Grass jelly, also known as leaf jelly or herb jelly, is a jelly-like dessert eaten in East and Southeast Asia. It is created by using Chinese mesona (a member of the mint family) and has a mild, slightly bitter taste. It is served chilled, with other toppings such as fruit, or in bubble tea or other drinks. Outside Asia, it is sold in Asian supermarkets.

Nutritional value
Unsweetened grass jelly contains, per 500 grams, 2.5 grams of protein and about 15 grams of carbohydrates, of which 0.5 grams are from dietary fiber. Grass jelly has no fat, vitamins, or minerals.

Preparation
Grass jelly is made by boiling the aged and slightly oxidized stalks and leaves of Platostoma palustre (Mesona chinensis) with potassium carbonate for several hours with a little starch and then cooling the liquid to a jelly-like consistency.
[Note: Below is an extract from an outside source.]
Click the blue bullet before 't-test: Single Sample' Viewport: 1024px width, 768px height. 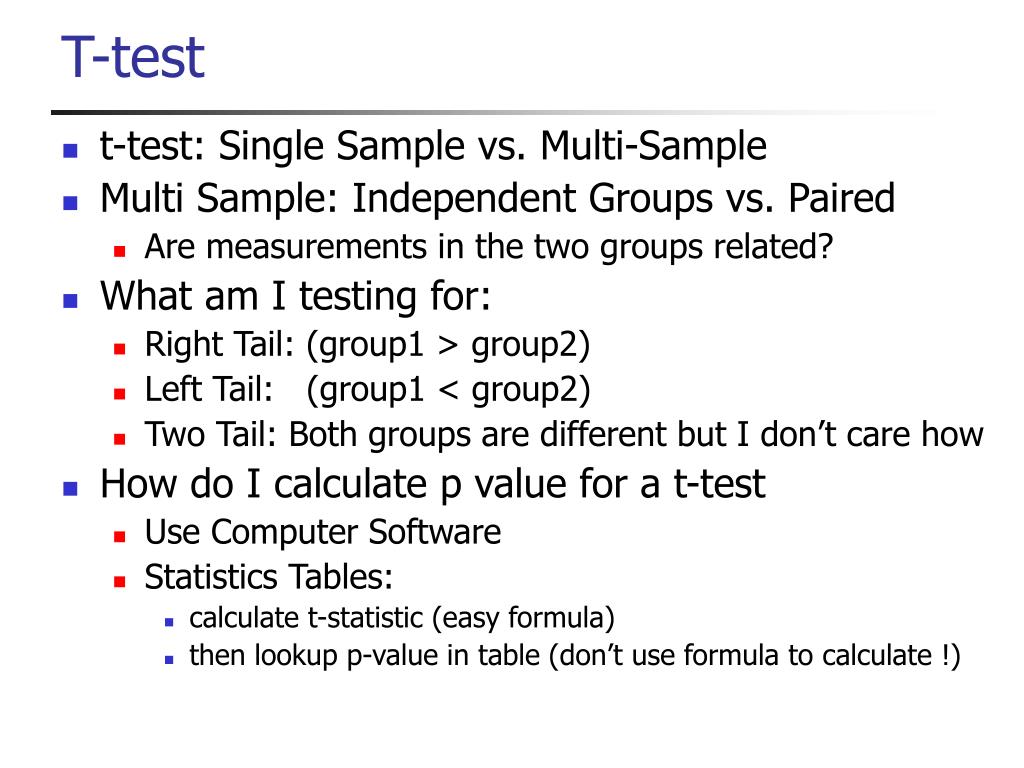pyautogui.click(x=71, y=151)
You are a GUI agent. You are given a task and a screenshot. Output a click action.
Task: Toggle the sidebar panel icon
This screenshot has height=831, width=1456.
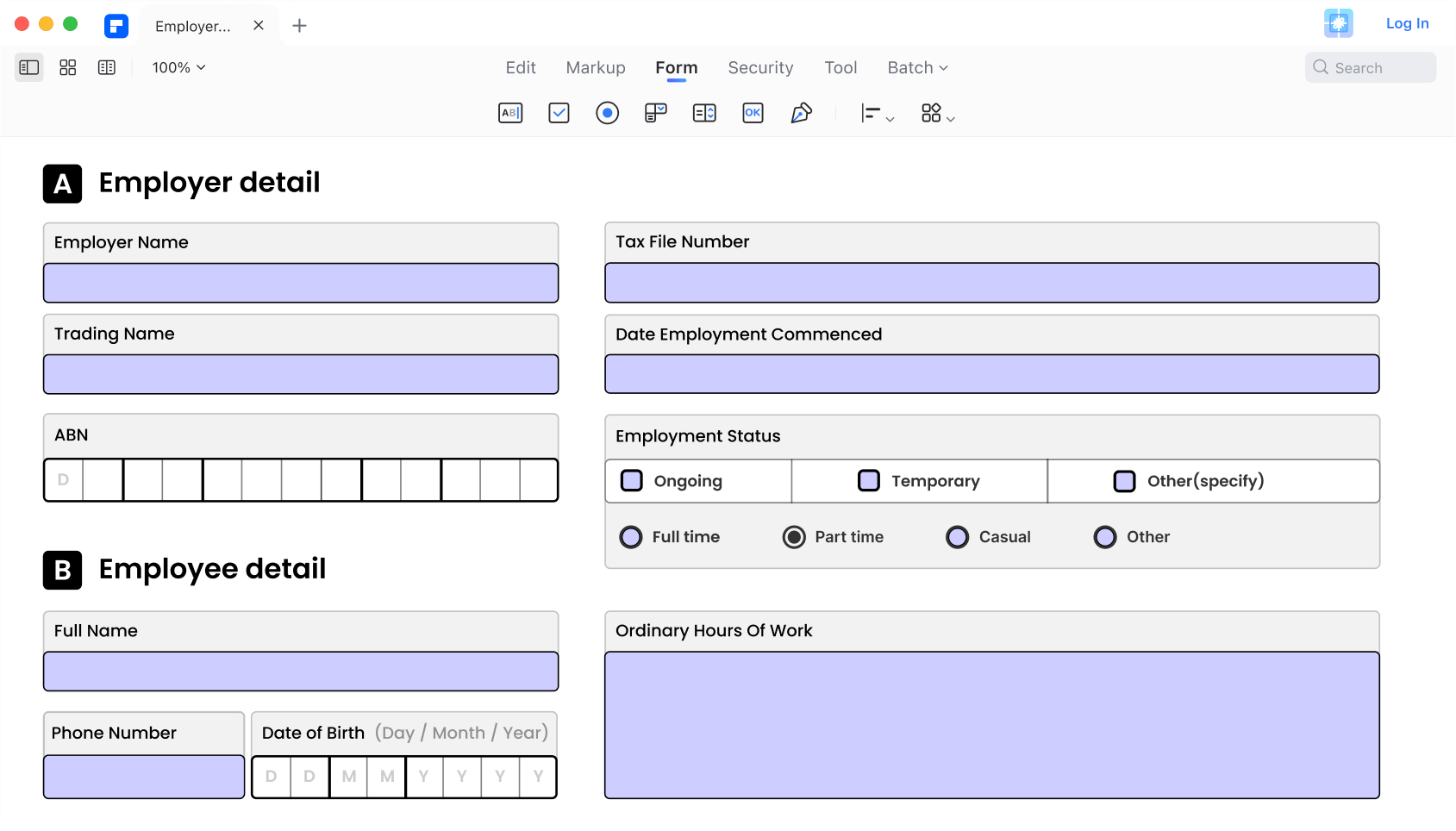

This jelly can be cut into cubes or other forms, and then mixed with syrup to produce a drink or dessert thought to have cooling (yin) properties, which makes it typically consumed during hot weather. The jelly itself is fragrant, with a smoky undertone, and is a translucent dark brown, sometimes perceived to be black. Food coloring may sometimes be added to make it darker.

Preparation of other variants, known as green grass jelly, requires no cooking or heating process, only a mixture of leaf extracts and water. Jelly produced in this way has been described as having a leafy neutral or plain flavor.

Regional

Mainland China, Hong Kong and Macau
In Mainland China, Hong Kong and Macau, grass jelly was traditionally served with sugar syrup. Now it is often served mixed with other ingredients, such as mango, sago, watermelon, cantaloupe, and other fresh or canned fruit, and condensed or evaporated milk.

Although this dish is sometimes called liangfen (leung fan) in Chinese, it should not be confused with the Chinese starch jelly liangfen, which is an entirely different dish.

Taiwan
In Taiwan, grass jelly is known as 仙草 (xian cao), and is used in various desserts and drinks. It can sometimes be added to boba drinks and shaved ice (刨冰). It is also commonly used in a traditional Taiwanese dessert, where the jelly is heated and melted to be consumed as a thick pudding-like dessert (燒仙草), with numerous toppings like tangyuan, taro balls, azuki beans, and tapioca. The plant is also made into mesona tea (仙草茶).

Indonesia

Grass jelly is known as cincau in Indonesian. It is also known as camcao, juju, janggelan or kepleng in Javanese, camcauh in Sundanese, and daluman in Bali. Black jelly (cincau hitam) is manufactured as an instant powder, like other instant jellies or agar. This form is easier to use. It is made from the leaves of Platostoma palustre (Mesona palustris).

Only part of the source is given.